The right-wing dissing Labour is part of their job description. But what of progressive naysayers who, in the midst of a populist right resurgence, are kicking the main opposition party, willing it into irrelevance?

In a populist right moment, like the one we’re having post-Brexit and Trump, it isn’t that far-right positions are held by a majority; it’s that such views are louder and mainstreamed, creating the illusion of consensus and sending progressives into a silent retreat. Look again at the Sleaford election: Labour voters (much like Democrats in the US) stayed at home. So the job of the left is to re-energise progressive voters, across class lines.
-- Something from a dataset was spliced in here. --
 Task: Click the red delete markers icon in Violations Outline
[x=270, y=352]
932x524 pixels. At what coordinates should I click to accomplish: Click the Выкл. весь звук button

Conservatives win Sleaford by-election

In our Brexity, anti-migrant times, you don’t do this by playing into the existing narrative, because that just assures everyone that the framing is correct – making the populist right louder and the progressives more disillusioned. This is why it’s so counter-productive for Labour MPs to suggest the party ditches free movement, or stops “obsessing” over diversity. It’s bad enough that this would be to abandon values for which progressives fought long and hard. It’s bad enough that conceding to the anti-migrant narrative commits economic sabotage for the sake of being agreeable about a lie over migrants taking jobs, homes and resources. In strategic terms, this is shooting the Labour Party in the foot, because in effect it tills the soil for the populist right.

Voters in some areas are worried about the effect of migration and Labour should be hearing those concerns. But the party’s task now is to provide credible solutions. Controls on free movement won’t fix wage stagnation, job insecurity, a housing crisis or deteriorating public services. But a progressive economic policy – one that clamps down on exploitative employers and commits to investment in housing, infrastructure, reskilling and the welfare state – can bring tangible, material change. So that’s one more reason Labour shouldn’t concede to the existing narrative on migration – it’s the wrong solution.

Meanwhile, Labour’s Brexit position struggles as neither side is in the mood for the compromises necessary if the country’s going to come out of this in one piece: many Leavers don’t want to hear about soft Brexit, while Remainers are clinging to the anti-democratic mirage of a second referendum. Labour, with voters in both camps, could get squeezed. Yet it’s also uniquely positioned to drive its current, unifying narrative, accepting the Brexit vote while pushing for an exit in which the country thrives, rather than plummets. But instead of clarifying and boosting this line so it cuts through to voters, some are using recent by-election losses to attack the Labour leadership. Again.

Which brings us back to the original question: what is this intended to achieve? Will it herald a new left, or is it more likely – in the time available – to cede more ground to the right and abandon progressive politics in Britain? It’s up to us now to shift the narrative to a unifying, credible and more hopeful one – and we’ll never do that while progressives are themselves divided.